Find the line containing "戒指怎么选才搭手型[图文] (80, 1938)". Retype it and every line after it through the end of the entries, exactly as written, with nothing added.

#####

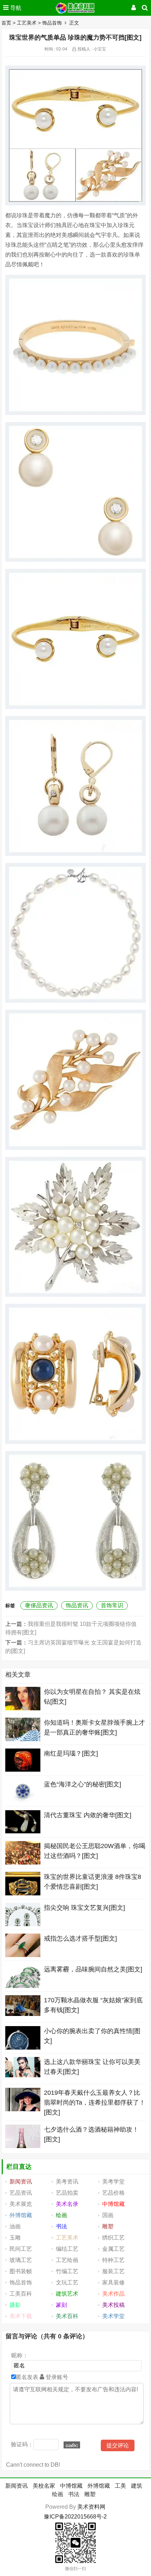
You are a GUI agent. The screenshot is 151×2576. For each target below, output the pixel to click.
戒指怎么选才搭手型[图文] (80, 1938)
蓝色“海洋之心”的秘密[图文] (82, 1784)
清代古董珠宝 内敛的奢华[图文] (87, 1815)
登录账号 (56, 2377)
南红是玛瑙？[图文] (71, 1753)
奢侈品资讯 (39, 1605)
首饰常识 (112, 1605)
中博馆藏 (71, 2486)
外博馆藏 (98, 2486)
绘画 (57, 2494)
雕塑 (90, 2494)
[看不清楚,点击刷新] (72, 2444)
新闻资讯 (16, 2486)
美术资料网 (91, 2507)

#####

Completed exercise:
戒指怎么选才搭手型[图文] (80, 1938)
蓝色“海洋之心”的秘密[图文] (82, 1784)
清代古董珠宝 内敛的奢华[图文] (87, 1815)
登录账号 (56, 2377)
南红是玛瑙？[图文] (71, 1753)
奢侈品资讯 (39, 1605)
首饰常识 (112, 1605)
中博馆藏 (71, 2486)
外博馆藏 (98, 2486)
绘画 (57, 2494)
雕塑 (90, 2494)
[看不清楚,点击刷新] (72, 2444)
新闻资讯 (16, 2486)
美术资料网 (91, 2507)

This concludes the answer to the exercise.